=== Exercise brief ===
Identify each line below containing the string "Date" and copy it.

=== The data ===

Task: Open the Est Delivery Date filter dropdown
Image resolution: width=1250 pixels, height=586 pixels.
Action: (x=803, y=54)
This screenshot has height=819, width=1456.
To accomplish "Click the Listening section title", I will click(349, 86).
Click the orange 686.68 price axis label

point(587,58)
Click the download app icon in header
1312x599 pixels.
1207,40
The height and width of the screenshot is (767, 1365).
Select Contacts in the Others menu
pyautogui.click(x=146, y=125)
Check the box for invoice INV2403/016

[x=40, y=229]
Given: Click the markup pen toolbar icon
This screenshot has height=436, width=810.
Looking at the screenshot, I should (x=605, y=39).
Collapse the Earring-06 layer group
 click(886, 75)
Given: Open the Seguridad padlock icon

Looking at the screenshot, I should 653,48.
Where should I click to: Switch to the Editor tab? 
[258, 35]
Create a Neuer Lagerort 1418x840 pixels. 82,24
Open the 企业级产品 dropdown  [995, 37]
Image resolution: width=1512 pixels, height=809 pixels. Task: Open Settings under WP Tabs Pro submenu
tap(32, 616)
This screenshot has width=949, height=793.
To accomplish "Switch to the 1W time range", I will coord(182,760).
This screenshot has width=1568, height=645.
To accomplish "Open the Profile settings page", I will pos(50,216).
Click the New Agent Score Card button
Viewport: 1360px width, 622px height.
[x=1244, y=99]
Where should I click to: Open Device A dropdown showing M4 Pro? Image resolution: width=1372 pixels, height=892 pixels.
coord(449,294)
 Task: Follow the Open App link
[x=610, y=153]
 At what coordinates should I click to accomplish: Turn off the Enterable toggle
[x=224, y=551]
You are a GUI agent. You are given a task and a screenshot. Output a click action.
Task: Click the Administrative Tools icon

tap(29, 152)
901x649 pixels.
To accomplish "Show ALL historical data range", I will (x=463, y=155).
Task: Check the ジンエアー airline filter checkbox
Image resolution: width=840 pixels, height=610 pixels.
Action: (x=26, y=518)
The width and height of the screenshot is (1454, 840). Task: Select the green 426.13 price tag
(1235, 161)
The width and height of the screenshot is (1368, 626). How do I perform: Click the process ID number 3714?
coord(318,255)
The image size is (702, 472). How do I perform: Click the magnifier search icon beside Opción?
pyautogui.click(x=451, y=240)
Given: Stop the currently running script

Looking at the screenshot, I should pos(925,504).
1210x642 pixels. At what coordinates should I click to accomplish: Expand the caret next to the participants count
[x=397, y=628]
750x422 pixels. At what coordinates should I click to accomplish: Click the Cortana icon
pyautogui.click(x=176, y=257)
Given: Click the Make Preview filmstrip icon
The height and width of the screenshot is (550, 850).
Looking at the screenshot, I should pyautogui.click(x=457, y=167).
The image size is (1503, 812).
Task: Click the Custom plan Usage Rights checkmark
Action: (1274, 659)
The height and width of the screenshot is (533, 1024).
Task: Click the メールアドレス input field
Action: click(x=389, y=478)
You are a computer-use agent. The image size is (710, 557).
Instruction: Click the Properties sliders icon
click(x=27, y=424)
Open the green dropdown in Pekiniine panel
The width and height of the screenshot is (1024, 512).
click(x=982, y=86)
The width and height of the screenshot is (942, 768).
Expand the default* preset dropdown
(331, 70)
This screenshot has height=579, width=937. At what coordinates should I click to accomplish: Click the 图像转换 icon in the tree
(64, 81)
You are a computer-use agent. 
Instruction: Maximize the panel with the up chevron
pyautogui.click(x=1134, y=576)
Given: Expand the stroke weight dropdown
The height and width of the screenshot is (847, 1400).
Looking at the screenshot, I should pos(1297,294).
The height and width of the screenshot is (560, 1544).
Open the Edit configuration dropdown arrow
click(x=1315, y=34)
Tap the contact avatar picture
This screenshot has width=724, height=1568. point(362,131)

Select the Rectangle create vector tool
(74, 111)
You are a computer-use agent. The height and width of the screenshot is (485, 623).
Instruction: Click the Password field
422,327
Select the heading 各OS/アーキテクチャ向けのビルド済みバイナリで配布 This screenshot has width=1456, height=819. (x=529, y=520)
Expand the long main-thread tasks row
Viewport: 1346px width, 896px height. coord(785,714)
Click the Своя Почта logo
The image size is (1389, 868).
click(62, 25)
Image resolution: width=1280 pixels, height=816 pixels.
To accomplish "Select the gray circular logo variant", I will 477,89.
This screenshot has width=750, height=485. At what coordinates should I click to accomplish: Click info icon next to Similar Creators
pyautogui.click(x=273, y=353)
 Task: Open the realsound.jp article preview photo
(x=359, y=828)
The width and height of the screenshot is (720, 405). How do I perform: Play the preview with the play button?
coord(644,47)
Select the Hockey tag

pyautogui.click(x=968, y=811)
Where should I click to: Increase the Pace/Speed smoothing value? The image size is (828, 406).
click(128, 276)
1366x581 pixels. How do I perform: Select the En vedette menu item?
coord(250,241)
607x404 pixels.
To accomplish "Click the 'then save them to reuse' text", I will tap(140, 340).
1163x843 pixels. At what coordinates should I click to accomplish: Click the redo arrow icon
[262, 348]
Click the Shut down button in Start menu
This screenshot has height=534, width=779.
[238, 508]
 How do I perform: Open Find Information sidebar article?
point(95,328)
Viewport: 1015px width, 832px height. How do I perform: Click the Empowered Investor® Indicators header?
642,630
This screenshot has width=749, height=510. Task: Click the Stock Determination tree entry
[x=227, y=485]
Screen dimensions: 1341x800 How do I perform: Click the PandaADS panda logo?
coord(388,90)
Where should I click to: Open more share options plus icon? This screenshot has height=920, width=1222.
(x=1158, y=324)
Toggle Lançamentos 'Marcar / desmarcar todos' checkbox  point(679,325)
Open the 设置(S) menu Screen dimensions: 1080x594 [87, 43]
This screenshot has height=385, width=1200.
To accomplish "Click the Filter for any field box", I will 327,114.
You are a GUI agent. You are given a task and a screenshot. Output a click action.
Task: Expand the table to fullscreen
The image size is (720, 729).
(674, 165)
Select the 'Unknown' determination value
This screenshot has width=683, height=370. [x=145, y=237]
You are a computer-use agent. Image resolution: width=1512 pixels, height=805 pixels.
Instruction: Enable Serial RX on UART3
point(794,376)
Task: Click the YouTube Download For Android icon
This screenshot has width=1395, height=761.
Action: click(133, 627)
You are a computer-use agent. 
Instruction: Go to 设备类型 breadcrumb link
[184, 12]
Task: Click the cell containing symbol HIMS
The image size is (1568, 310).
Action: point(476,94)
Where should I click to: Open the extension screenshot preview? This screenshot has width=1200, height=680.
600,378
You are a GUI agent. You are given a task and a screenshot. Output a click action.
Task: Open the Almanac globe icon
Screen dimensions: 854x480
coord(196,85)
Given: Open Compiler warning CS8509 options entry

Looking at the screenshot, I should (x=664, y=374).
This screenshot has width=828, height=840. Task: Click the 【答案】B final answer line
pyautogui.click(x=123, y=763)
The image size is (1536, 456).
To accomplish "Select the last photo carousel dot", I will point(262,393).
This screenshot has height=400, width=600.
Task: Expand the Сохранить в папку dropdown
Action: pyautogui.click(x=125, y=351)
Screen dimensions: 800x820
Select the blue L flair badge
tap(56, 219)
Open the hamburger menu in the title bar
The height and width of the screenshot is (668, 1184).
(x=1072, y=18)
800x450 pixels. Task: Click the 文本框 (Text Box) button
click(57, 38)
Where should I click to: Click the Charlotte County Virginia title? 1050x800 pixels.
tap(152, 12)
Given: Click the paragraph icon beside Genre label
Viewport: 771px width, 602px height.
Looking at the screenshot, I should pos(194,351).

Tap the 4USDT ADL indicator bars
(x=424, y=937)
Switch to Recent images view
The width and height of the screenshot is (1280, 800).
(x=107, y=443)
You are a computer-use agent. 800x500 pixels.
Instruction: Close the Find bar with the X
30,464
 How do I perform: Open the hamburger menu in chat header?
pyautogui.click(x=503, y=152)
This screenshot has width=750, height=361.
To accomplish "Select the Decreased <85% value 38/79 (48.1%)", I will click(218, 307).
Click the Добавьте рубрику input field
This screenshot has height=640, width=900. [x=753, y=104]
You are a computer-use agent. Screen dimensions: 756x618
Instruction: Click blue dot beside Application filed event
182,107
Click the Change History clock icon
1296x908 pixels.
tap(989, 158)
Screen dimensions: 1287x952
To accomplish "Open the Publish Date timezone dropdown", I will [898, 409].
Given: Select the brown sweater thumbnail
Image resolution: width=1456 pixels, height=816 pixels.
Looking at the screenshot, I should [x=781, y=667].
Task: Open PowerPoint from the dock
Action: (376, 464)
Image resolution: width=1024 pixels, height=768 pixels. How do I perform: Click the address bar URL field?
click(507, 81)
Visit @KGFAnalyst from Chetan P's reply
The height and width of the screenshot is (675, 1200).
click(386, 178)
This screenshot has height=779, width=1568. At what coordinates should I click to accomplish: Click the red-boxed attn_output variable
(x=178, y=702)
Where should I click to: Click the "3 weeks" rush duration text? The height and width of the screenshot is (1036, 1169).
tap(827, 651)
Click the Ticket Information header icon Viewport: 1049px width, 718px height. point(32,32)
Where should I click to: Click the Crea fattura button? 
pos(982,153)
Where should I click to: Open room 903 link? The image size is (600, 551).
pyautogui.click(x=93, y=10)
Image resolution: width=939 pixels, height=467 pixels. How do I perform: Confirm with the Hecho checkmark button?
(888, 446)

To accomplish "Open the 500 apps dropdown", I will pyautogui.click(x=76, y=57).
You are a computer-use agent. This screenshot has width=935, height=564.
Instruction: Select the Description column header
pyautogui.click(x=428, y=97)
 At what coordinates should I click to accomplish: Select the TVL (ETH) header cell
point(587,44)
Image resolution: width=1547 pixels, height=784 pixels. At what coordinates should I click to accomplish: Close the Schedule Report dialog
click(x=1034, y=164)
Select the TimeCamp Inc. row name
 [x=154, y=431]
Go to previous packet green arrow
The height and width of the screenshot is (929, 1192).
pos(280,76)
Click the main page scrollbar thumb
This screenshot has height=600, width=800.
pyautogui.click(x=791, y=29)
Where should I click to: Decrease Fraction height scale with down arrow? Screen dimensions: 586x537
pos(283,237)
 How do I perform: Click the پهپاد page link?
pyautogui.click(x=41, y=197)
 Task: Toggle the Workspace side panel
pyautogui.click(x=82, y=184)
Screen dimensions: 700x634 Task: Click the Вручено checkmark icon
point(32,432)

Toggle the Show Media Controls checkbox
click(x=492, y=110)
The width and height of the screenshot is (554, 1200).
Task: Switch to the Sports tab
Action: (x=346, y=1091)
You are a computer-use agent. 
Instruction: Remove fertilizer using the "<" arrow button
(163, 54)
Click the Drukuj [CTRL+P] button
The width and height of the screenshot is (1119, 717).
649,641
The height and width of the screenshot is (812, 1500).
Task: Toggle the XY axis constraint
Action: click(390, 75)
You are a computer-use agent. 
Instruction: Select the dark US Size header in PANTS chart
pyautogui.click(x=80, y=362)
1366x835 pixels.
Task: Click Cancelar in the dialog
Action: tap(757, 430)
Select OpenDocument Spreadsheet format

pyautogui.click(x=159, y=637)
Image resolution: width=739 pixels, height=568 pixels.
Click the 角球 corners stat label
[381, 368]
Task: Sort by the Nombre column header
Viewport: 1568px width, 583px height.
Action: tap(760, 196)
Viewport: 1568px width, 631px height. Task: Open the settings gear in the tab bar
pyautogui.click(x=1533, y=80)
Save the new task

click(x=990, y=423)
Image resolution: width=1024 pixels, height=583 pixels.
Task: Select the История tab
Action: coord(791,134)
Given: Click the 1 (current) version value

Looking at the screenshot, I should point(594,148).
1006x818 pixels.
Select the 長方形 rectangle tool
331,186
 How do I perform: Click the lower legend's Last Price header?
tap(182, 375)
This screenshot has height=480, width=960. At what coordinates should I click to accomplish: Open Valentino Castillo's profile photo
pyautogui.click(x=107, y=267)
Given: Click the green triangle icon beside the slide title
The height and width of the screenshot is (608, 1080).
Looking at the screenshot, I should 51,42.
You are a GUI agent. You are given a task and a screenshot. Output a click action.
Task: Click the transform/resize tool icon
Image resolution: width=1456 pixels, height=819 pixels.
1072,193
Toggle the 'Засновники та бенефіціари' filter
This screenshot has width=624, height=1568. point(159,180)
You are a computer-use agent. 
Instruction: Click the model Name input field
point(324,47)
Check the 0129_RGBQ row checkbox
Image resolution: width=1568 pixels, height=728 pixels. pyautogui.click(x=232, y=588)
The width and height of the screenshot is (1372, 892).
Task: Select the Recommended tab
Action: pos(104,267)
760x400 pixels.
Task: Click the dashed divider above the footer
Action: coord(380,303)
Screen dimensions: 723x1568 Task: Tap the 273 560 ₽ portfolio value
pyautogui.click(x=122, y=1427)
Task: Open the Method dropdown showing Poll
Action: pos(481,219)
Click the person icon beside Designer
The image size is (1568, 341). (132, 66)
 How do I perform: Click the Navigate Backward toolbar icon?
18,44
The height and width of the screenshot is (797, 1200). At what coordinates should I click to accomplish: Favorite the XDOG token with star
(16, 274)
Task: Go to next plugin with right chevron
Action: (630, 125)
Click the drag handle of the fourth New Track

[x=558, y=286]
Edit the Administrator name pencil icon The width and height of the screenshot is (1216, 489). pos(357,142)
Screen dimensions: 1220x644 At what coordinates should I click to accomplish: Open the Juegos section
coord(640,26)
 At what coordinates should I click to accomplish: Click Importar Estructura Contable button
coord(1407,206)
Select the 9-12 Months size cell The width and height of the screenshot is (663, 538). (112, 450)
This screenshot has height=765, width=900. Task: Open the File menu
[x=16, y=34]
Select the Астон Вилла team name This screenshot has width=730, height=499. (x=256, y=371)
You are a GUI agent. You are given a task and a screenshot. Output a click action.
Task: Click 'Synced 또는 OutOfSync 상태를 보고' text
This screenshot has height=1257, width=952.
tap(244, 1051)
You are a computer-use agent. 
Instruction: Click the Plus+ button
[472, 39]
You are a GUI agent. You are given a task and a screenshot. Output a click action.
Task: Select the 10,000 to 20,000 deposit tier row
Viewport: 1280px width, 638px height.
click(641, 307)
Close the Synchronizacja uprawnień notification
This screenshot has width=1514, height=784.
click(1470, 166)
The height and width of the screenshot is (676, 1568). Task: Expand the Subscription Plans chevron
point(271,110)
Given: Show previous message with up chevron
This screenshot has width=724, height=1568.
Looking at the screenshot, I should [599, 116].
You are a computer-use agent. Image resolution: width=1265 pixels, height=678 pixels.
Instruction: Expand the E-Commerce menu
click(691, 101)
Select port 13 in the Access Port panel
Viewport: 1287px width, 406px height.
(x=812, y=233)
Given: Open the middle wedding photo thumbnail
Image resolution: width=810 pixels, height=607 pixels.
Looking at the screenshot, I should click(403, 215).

=== Solution for this task ===
Task: Open the Est Delivery Date filter dropdown
To accomplish "Open the Publish Date timezone dropdown", I will [898, 409].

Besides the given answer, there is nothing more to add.